Saved data entries
★ ★ ★ ★ ★ ★ ★
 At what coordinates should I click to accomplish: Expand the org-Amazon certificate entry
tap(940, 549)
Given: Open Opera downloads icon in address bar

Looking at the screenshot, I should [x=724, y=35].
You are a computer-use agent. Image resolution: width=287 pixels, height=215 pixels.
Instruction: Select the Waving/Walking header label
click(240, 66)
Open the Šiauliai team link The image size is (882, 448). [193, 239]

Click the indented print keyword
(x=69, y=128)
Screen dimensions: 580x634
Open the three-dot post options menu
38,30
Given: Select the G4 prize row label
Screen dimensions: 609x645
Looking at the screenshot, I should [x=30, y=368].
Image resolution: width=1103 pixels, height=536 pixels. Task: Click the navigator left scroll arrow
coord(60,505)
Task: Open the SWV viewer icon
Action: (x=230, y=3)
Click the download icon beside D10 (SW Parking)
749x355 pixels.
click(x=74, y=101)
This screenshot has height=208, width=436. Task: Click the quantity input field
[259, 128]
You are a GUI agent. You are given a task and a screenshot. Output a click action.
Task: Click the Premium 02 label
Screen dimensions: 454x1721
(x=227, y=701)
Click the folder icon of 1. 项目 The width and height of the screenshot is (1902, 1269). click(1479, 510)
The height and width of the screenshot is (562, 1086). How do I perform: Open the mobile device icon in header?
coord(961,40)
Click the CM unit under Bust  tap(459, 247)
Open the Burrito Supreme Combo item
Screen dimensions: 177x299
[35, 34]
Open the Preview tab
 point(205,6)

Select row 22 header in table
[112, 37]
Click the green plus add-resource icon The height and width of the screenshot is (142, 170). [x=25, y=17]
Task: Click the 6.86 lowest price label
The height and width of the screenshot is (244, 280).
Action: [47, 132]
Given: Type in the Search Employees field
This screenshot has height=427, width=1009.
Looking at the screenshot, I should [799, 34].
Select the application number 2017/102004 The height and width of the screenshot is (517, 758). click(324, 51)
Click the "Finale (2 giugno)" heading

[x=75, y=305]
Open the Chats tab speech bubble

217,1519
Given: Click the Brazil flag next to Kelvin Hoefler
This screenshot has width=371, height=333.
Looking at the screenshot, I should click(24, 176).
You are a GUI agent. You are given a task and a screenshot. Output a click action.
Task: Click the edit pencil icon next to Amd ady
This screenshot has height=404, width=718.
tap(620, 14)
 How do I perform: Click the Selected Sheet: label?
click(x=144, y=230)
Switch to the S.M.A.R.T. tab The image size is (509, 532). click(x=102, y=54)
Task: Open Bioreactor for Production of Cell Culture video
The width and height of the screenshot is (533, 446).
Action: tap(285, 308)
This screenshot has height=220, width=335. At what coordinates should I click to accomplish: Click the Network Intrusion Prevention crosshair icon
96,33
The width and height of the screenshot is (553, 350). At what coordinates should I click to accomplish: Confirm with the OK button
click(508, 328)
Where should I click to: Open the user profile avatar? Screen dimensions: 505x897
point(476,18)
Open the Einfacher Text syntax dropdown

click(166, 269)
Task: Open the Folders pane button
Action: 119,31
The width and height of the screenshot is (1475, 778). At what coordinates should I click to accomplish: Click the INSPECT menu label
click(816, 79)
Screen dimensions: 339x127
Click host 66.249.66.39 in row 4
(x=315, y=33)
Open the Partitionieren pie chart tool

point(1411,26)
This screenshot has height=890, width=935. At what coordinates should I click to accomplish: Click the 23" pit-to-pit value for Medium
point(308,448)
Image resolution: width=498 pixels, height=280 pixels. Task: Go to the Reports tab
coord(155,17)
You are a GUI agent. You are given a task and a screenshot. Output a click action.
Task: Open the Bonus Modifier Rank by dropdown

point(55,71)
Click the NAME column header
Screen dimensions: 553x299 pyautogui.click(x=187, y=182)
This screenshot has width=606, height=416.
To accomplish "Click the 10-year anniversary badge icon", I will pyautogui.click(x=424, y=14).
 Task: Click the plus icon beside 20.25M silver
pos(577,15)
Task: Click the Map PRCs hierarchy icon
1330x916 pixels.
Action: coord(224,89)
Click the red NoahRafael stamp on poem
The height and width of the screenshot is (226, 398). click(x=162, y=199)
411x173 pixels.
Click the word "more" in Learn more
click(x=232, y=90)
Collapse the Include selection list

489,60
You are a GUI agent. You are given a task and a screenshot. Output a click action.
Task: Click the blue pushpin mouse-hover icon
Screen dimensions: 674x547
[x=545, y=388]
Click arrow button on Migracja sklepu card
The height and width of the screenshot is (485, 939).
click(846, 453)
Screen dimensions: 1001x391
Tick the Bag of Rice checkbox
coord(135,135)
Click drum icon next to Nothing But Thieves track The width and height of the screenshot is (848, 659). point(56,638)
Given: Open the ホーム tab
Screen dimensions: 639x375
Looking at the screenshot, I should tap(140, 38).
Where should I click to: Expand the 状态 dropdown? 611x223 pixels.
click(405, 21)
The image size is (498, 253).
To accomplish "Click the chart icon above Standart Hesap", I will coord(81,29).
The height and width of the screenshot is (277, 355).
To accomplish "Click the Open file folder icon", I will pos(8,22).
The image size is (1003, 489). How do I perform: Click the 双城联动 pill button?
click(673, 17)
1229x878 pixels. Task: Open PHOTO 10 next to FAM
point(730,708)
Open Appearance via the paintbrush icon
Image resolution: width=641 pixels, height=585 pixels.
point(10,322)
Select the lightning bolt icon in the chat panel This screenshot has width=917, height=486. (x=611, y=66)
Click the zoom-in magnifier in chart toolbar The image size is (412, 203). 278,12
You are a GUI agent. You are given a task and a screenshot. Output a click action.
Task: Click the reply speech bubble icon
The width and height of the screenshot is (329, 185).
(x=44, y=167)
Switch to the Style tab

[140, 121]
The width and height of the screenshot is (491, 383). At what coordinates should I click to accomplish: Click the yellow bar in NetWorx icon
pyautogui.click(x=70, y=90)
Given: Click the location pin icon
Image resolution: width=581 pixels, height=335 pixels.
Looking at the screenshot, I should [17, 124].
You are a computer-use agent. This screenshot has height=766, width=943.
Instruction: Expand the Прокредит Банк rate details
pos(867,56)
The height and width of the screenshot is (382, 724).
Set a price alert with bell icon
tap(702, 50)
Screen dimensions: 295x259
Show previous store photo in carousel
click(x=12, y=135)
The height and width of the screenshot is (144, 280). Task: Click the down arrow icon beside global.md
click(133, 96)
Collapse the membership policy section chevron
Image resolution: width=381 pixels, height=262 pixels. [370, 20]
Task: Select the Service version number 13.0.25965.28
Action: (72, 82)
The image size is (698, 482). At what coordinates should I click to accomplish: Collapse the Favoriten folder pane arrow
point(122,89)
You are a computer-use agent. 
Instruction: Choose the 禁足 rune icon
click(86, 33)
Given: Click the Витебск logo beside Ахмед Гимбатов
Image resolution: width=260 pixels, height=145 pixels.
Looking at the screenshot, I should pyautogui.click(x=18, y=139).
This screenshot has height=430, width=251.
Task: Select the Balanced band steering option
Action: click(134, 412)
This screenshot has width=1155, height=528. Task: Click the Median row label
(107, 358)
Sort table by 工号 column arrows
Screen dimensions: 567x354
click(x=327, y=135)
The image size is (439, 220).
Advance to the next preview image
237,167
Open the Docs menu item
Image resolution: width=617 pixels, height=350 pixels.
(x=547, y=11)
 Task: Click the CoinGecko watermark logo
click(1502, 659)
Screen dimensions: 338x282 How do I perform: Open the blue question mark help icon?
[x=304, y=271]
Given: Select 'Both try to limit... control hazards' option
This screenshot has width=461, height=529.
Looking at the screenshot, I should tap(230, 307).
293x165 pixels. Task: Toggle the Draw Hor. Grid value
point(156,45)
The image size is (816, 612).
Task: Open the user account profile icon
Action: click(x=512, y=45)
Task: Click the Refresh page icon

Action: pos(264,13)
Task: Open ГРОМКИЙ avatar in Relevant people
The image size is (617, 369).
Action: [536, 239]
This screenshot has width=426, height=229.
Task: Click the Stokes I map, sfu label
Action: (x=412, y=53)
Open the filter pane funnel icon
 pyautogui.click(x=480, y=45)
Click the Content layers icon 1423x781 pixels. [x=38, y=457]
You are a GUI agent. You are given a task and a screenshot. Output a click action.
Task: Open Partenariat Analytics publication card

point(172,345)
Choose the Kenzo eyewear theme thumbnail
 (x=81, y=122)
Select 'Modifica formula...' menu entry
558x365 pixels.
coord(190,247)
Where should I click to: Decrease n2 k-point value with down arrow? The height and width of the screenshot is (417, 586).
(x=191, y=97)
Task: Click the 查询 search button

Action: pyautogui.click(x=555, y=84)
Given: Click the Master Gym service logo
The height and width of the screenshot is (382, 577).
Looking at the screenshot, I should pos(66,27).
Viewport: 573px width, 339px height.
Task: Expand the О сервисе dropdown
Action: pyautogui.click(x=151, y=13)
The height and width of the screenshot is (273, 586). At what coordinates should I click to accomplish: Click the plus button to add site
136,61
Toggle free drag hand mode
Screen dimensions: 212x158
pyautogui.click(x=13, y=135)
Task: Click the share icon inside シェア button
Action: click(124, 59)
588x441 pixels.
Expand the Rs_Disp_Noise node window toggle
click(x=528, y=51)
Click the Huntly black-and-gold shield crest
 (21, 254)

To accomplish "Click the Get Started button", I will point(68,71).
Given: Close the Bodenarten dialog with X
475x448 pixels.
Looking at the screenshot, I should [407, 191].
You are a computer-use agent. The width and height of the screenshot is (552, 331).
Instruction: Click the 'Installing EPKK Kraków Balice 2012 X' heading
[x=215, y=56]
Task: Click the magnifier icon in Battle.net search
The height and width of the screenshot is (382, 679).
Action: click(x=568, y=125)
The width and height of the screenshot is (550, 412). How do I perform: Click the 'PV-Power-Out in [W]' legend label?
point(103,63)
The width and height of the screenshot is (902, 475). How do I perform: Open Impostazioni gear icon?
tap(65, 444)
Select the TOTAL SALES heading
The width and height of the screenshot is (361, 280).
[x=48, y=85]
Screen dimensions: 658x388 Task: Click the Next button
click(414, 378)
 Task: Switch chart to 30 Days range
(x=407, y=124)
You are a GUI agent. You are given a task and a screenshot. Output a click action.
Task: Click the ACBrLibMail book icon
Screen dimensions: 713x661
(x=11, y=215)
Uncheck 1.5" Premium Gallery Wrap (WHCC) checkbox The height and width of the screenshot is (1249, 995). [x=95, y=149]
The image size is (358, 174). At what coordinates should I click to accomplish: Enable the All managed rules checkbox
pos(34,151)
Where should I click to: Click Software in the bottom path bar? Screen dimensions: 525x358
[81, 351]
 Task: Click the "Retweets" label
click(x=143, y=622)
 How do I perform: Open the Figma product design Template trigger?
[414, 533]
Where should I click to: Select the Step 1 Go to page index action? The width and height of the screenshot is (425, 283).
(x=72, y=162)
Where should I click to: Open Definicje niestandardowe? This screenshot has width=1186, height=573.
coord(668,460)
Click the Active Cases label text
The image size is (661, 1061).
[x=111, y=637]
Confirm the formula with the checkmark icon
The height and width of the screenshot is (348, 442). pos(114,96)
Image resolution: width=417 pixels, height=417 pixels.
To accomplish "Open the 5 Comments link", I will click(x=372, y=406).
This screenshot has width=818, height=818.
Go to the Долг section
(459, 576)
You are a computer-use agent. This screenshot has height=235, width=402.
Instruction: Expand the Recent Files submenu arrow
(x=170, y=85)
★ ★ ★ ★ ★ ★ ★
What to work on:
All lines above between those holding "Screen dimensions: 674x547" and "Given: Open the ホーム tab", inclusive, must be set down unchanged, and no other line may be included.

Result of the exercise:
Screen dimensions: 674x547
[x=545, y=388]
Click arrow button on Migracja sklepu card
The height and width of the screenshot is (485, 939).
click(846, 453)
Screen dimensions: 1001x391
Tick the Bag of Rice checkbox
coord(135,135)
Click drum icon next to Nothing But Thieves track The width and height of the screenshot is (848, 659). point(56,638)
Given: Open the ホーム tab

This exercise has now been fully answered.